LexisNexis Martindale-Hubbell's site, Lawyers.com, relies on the relatively safe procedure of collecting peer review rankings. Health Grades ranks physicians based on patient feedback, and DrScore.com claims to do the same.

Avvo's Britton thinks Lawyers.com and similar sites are not as useful. "We essentially turn the concept of a legal directory on its head," he said. "There is no established brand in legal. If you need a book online, there's Amazon. If you need travel, there's Expedia."

But neither Amazon nor Expedia started out by trying to build a massive database of scores of the professional accomplishments of hundreds of thousands of individuals. Some other excerpts from News.com's testing:

• You might expect attorneys that Law.com highlights at the top of its "40 under 40" list to receive top marks. But of the lawyers who had scores on Avvo, the average score was a disappointing 6.85.

• Superlawyers David Boies (once named by Time magazine as "Lawyer of the Year") received a 6.5, and Larry Sonsini (Silicon Valley's favorite lawyer, according to BusinessWeek) was rated just an 8.2. And then there's John J. Conroy, chairman of the executive committee of the largest U.S. law firm, Baker and McKenzie (6.5).

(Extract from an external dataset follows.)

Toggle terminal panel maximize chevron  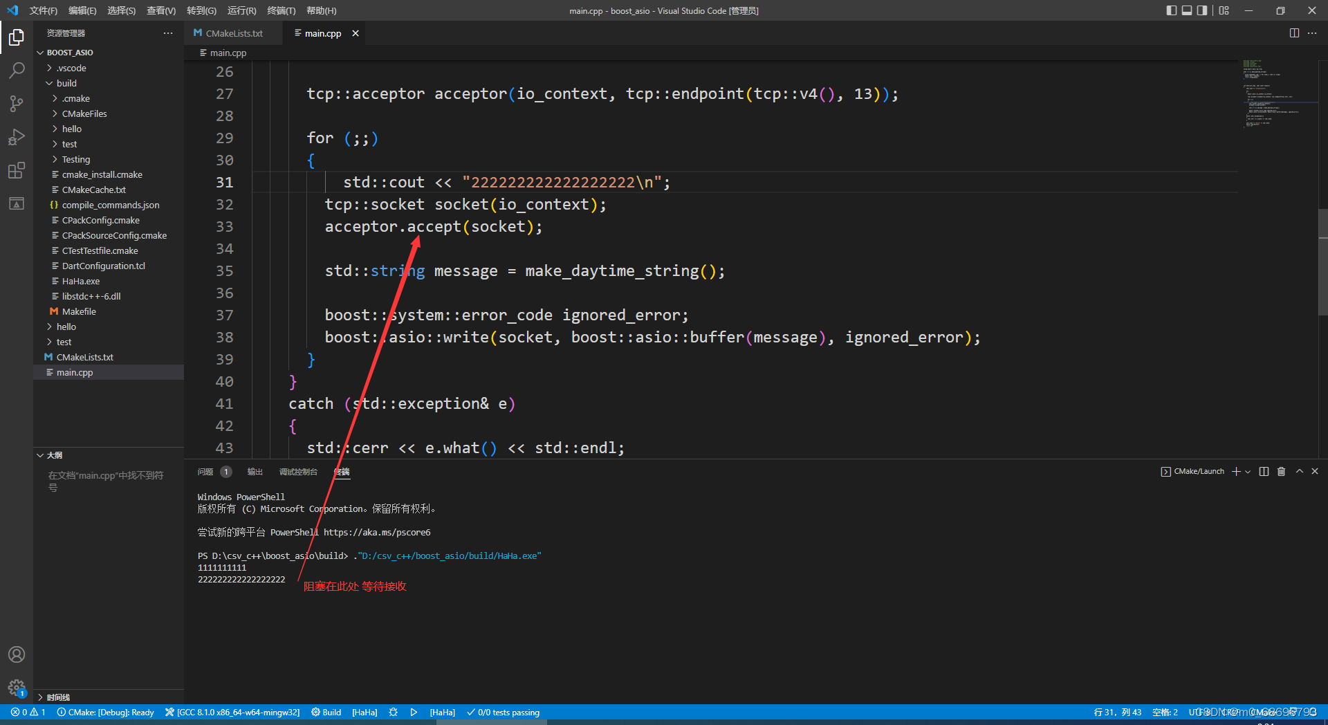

• Former Attorney General John Ashcroft gets a 5.3 overall rating, and former presidential candidate Bob Dole gets just a 5.6. Onetime Supreme Court nominee Harriet Miers is erroneously listed twice; one profile has a score of 6.1 and the other a 6.5.

• Bobby Keith Moser, a former Little Rock attorney, was sentenced in May 2005 to 15 years in prison for tax evasion. He receives an Avvo score of 5.8, which the company says is average. The site also says: "We have not found any disciplinary sanctions for this lawyer."